A familiar tune to ABA, they should look at wild horse studies! Below are some extracts from recent media – the full links are below.
Hundreds of scientific research papers published by Australian scientists have been found to be unreliable or compromised, fuelling calls for a national science watchdog.
For the first time, a team of science writers behind Retraction Watch has put together a database of compromised scientific research in Australia. Over the past two decades, 247 scientific research papers – some associated with the country’s most reputable universities – have been found to be compromised.
Compromised studies are not restricted to medical studies, In May this year; research on wind turbines by scientists at the University of Tasmania was retracted from the Energy Science and Engineering journal due to issues with the peer review process (independent scientific assessment of the study’s accuracy).

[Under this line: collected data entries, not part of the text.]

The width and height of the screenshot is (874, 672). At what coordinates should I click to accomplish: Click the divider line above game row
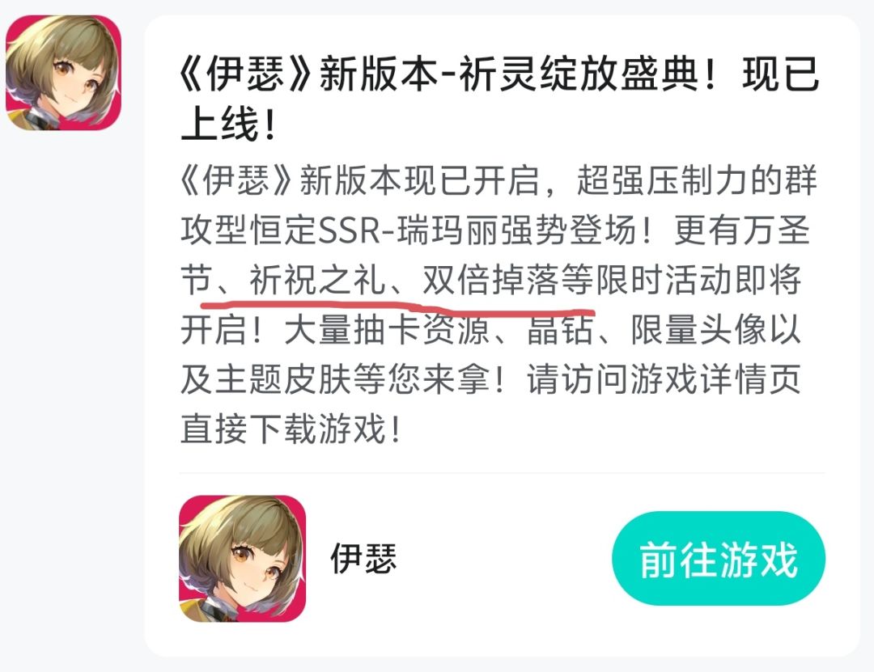point(502,472)
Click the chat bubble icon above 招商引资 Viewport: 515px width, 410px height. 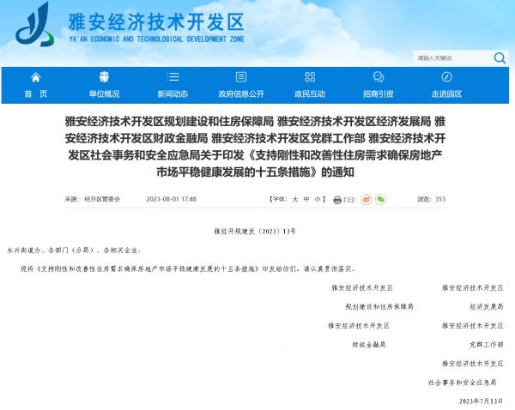click(x=379, y=77)
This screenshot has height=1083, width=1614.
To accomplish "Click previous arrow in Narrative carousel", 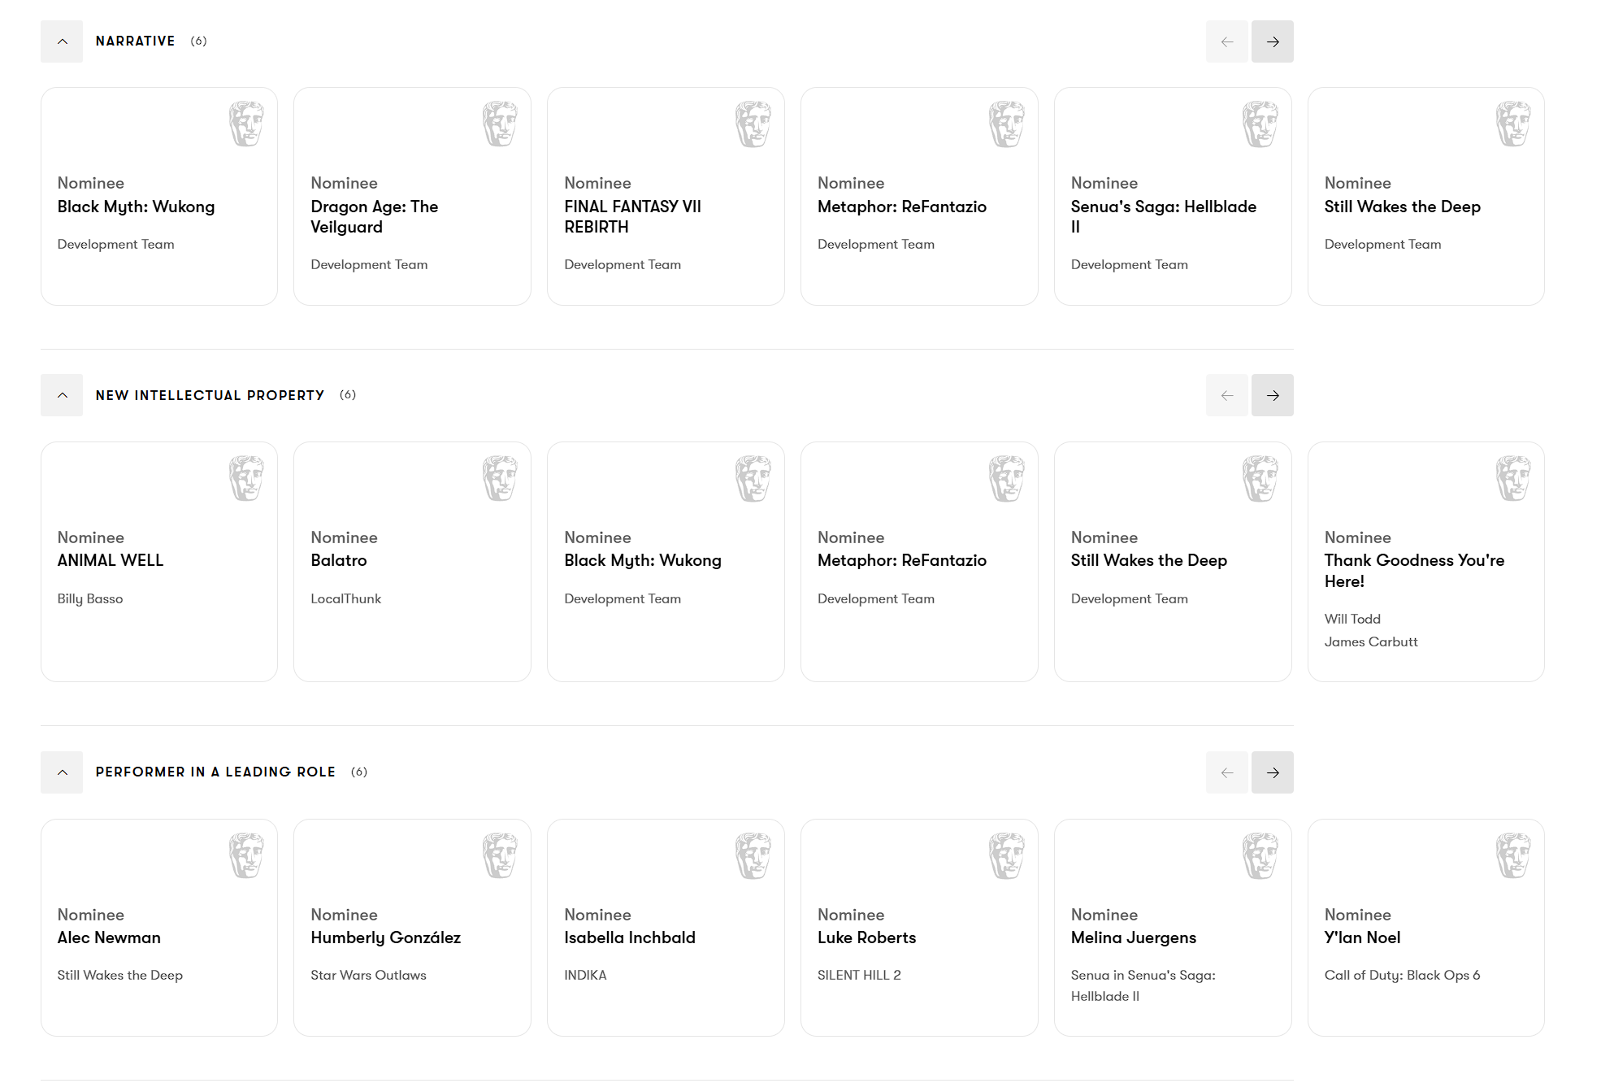I will [x=1226, y=41].
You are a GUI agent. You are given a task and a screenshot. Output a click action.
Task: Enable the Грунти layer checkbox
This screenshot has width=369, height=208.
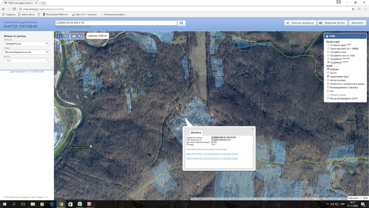coord(328,73)
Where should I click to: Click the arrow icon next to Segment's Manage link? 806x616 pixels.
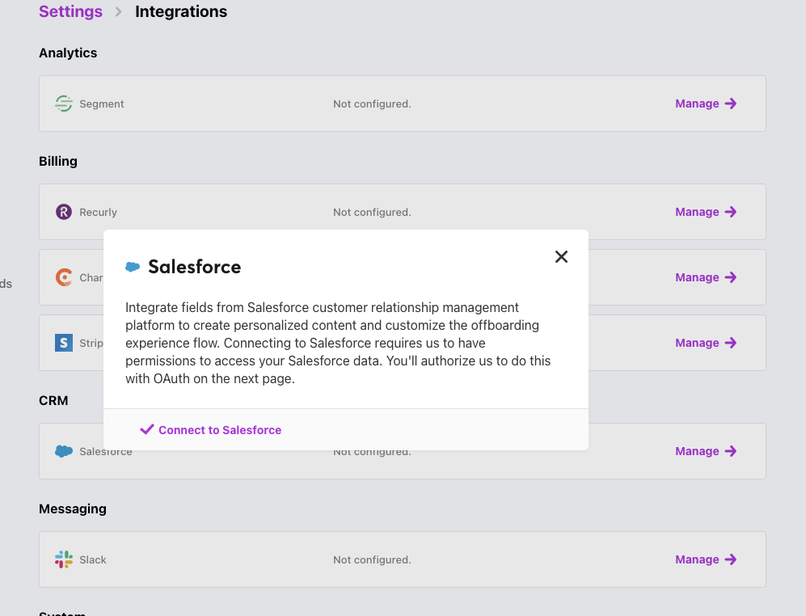click(x=731, y=103)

In Australia, universities and institutes self-regulate, so they’re able to cover it up but other countries have a national office to handle study concerns.
Professor Gandevia and Professor Vaux have been campaigning to establish an Australian Office of Research Integrity (bad science watchdog) empowered to investigate academics. It is extremely difficult to get a journal to retract a paper, and many more problematic papers go unretracted, meaning the 247 retractions were “just the tip of the iceberg”.

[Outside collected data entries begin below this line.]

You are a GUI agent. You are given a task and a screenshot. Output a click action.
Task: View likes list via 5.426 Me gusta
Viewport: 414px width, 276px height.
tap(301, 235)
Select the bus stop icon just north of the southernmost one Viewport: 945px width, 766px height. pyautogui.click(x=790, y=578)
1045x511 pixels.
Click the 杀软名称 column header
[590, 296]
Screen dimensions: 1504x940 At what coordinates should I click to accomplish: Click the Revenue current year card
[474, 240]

Catriona Jackson, chief executive of Universities Australia, said in reply “Researchers must comply with [the] new code or face strong sanctions.”
The University of NSW said no findings of misconduct had been made against the professor with six retracted papers as in each case …… where errors were identified …… they were found to be unintentional. However, The University of Melbourne said it received a formal complaint about the paper that was later retracted, conducted its own investigation and took disciplinary action against the academics involved.
An Australian Office of Research Integrity is urgently needed so many more flawed studies, including Australian environmentalists Brumby damage claims, can be put to the test.